_Text provided_
______

3.9.       VSTECS may request from the Purchaser its financial records, audited accounting records or any other relevant information for the purpose of creditworthiness evaluation. Purchaser further fully agrees that any and all information provided may be subject to disclosure to VSTECS’ external service providers including (but not limited to) financial institutions and insurers. Failure to provide such requested information may result severe degradation or even withdrawal of credit facilities granted to the Purchaser.

3.10.    VSTECS RESERVES ITS SOLE RIGHT to adjust, revise or withdraw its credit facilities to the Purchaser AT ALL TIMES without any given reason whatsoever.

3.11.    Any obligation of VSTECS under these terms and conditions to deliver Deliverables on credit terms shall terminate without notice and without liability to VSTECS if Purchaser files a voluntary petition under a bankruptcy statute or any other statute relating to insolvency or protection of the rights of creditors, or makes an assignment for the benefit of creditors, or if an involuntary petition under a bankruptcy statute or any other statute relating to insolvency or the protection of rights of creditors is filed against Purchaser, or if a receiver, manager, liquidator or trustee is appointed to take possession of the assets of Purchaser.

______

_Source material_
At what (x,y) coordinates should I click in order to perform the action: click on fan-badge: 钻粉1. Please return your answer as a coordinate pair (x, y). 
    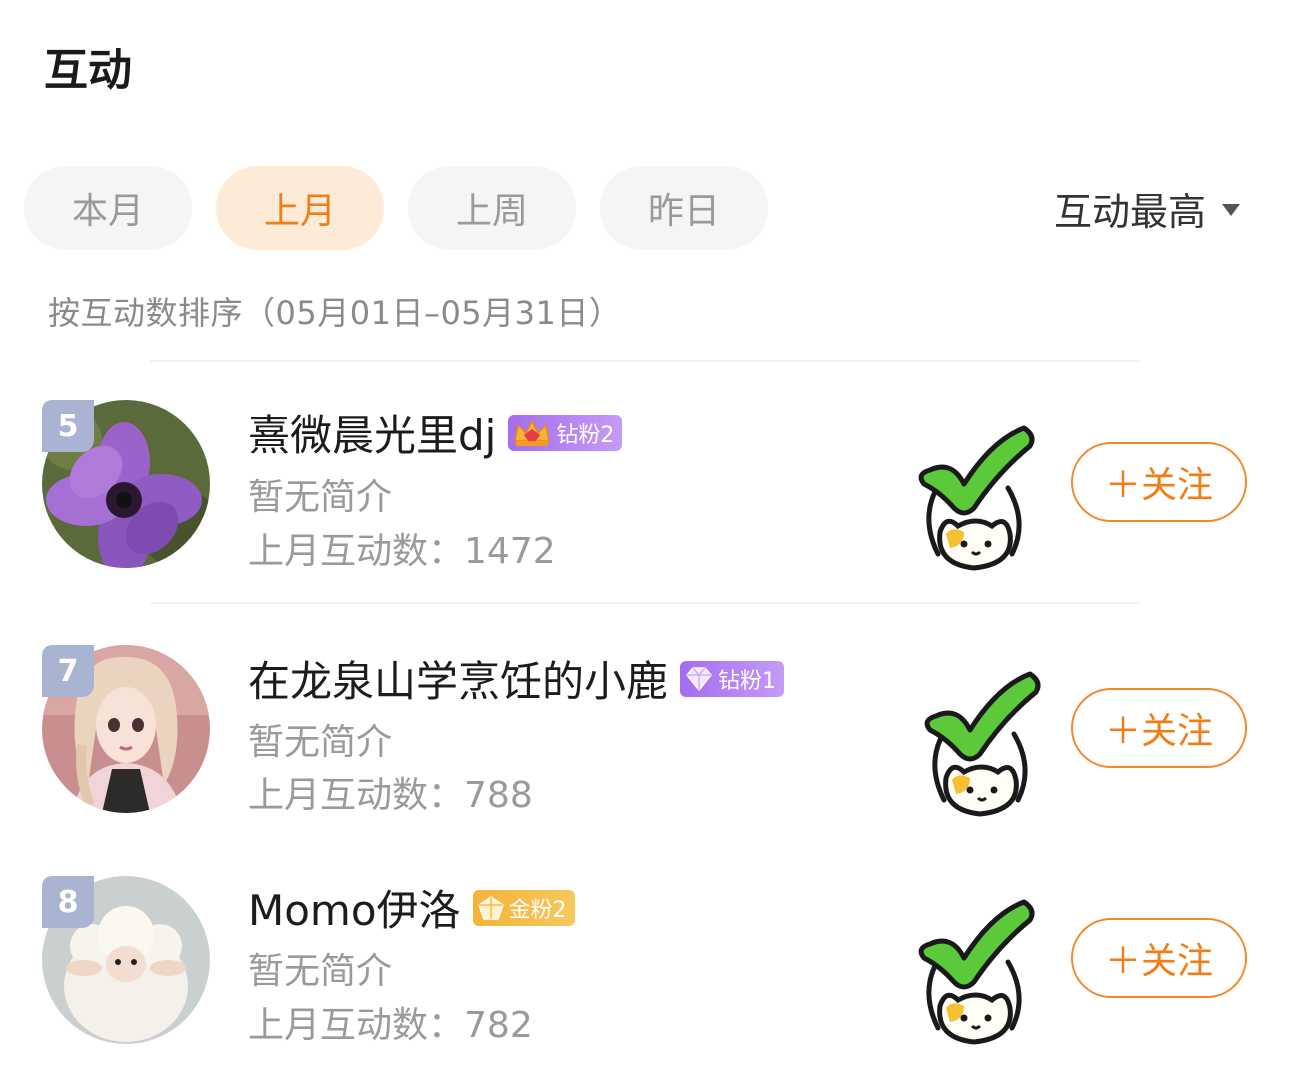
    Looking at the image, I should click on (732, 678).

______

_Study questions_
A. Translate this sentence from the VSTECS credit terms into Spanish: "Purchaser further fully agrees that any and all information provided may be subject to disclosure to VSTECS’ external service providers including (but not limited to) financial institutions and insurers."
B. Print the stretch of the VSTECS credit terms from "3.10.    VSTECS RESERVES" through "given reason whatsoever.".
C. Proceed with the VSTECS credit terms from the point where they stop.

_Task answers_
A. Además, el Comprador acepta plenamente que toda la información proporcionada podrá ser divulgada a los proveedores de servicios externos de VSTECS, incluidos (entre otros) instituciones financieras y aseguradoras.

B.
3.10.    VSTECS RESERVES ITS SOLE RIGHT to adjust, revise or withdraw its credit facilities to the Purchaser AT ALL TIMES without any given reason whatsoever.

C.
3.12.    In conjunction with Clause 2.5 above, where the Purchaser is offered special pricing for certain orders and such pricing is made available to VSTECS from its Suppliers ("Special Bids"), the Purchaser shall adhere to the specific terms applicable to Special Bids (“Special Terms”) and other terms and conditions of such Special Bids. Purchaser agrees to indemnify VSTECS for any breach of these terms or any claims made against VSTECS by the Suppliers for Purchaser's non-compliance with the Supplier's terms and conditions. Purchaser agrees to pay any service fees charged for VSTECS’ pass-through of Special Bids and other Supplier driven benefits the Purchaser may receive, including any marketing funding, price protection and individual rebates, and agrees that pass-through and payment of such benefits will be subject to VSTECS having received the benefits from its Supplier. The Special Terms may oblige the Purchaser to comply with certain requirements including (but not limited to):

a)    the sale of the Products only to specifically named end-users;

b)   sale of the Products within the approved Territory only;

c)    the disclosure of end-user information to VSTECS and its Suppliers for the purpose of end-user verification; and

d)   the submission of copies of end-user’s purchase orders, Purchaser’s invoices to the intended end-user, proof-of-delivery to the intended end-user, or end-user’s proof-of-receipt documents to VSTECS and its Suppliers.

Subject to the Special Terms applicable for the individual Suppliers and Products, non-compliance with the Special Terms may entitle VSTECS and/or its Suppliers to reclaim and invoice the Purchaser in full for all discounts, rebates and other special price conditions granted to the Purchaser under the special price.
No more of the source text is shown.